Task goal:
Extract all lines from the data beneath that include the word "agent".

Stored items from a collection

* * * * *

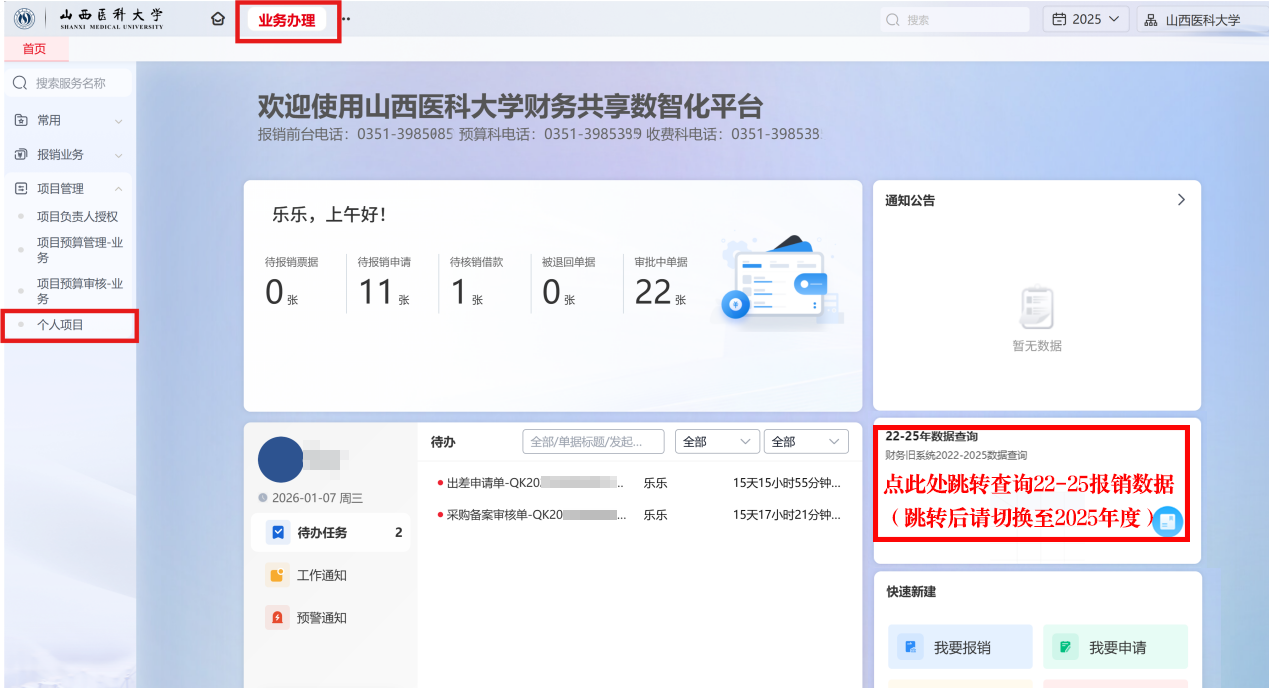Open the three-dot more menu in top bar

pos(346,20)
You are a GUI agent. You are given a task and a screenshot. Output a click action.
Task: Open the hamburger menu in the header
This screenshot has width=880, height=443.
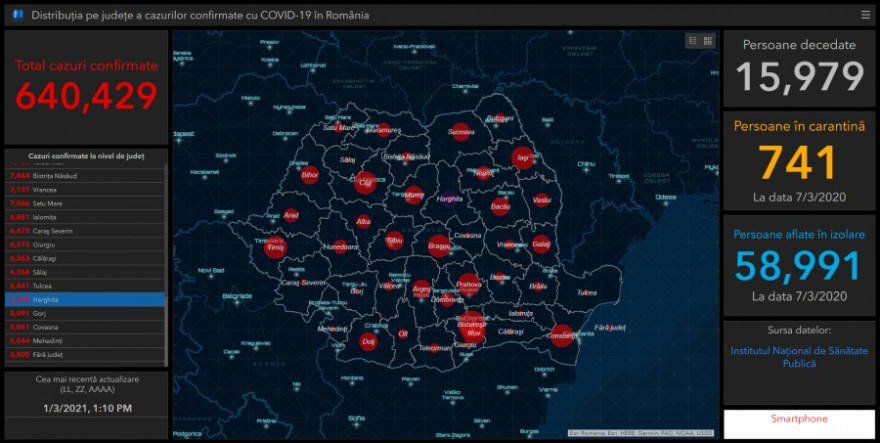pos(865,15)
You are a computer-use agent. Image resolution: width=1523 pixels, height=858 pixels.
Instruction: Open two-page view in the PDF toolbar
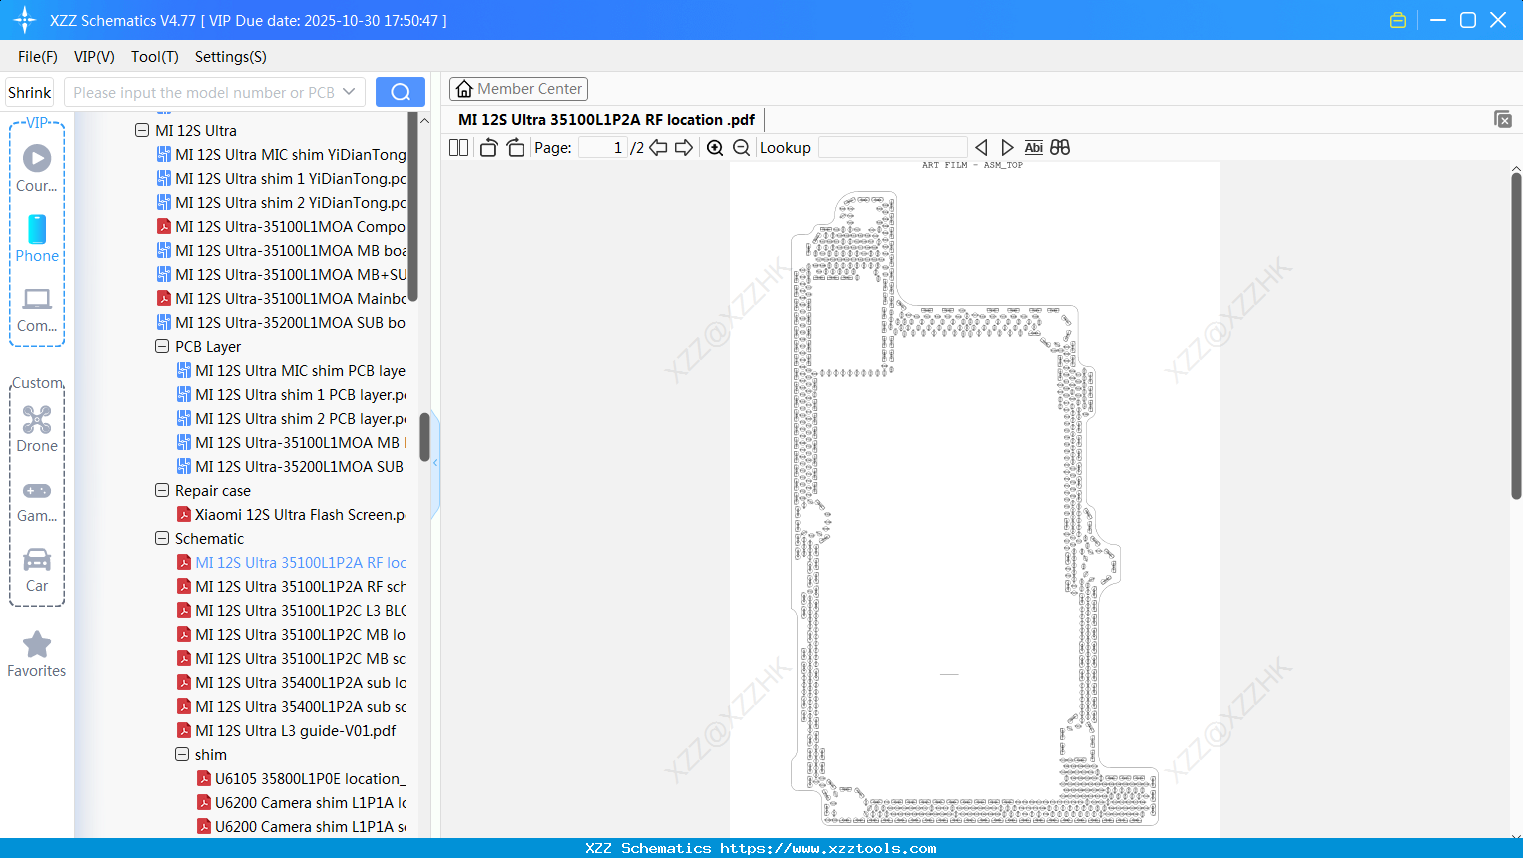click(458, 147)
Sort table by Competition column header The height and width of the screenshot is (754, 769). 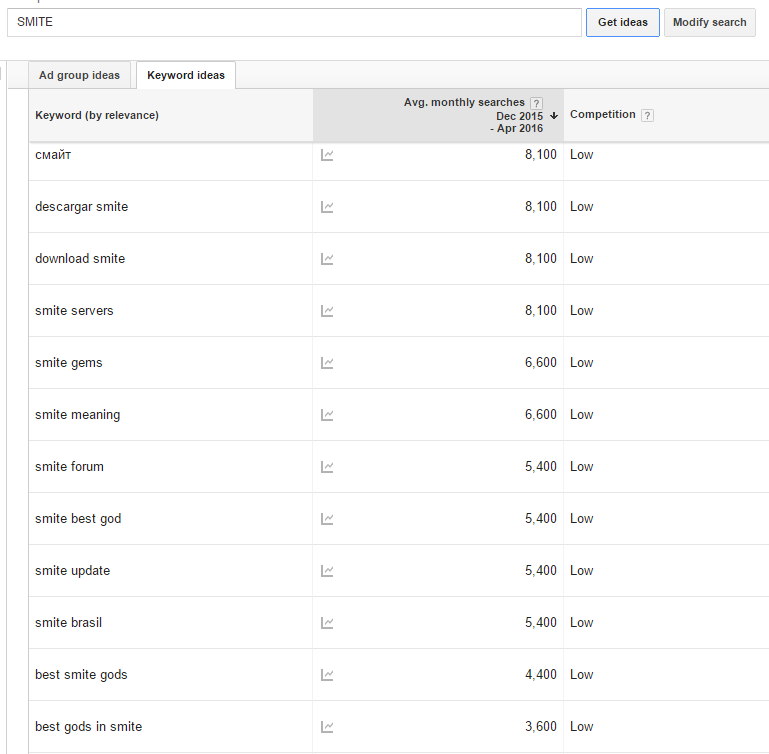coord(602,115)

* * * * *

Reply:
You are a GUI agent. You are given a task and a screenshot. Output a click action.
You are a computer-use agent. Image resolution: width=1523 pixels, height=858 pixels.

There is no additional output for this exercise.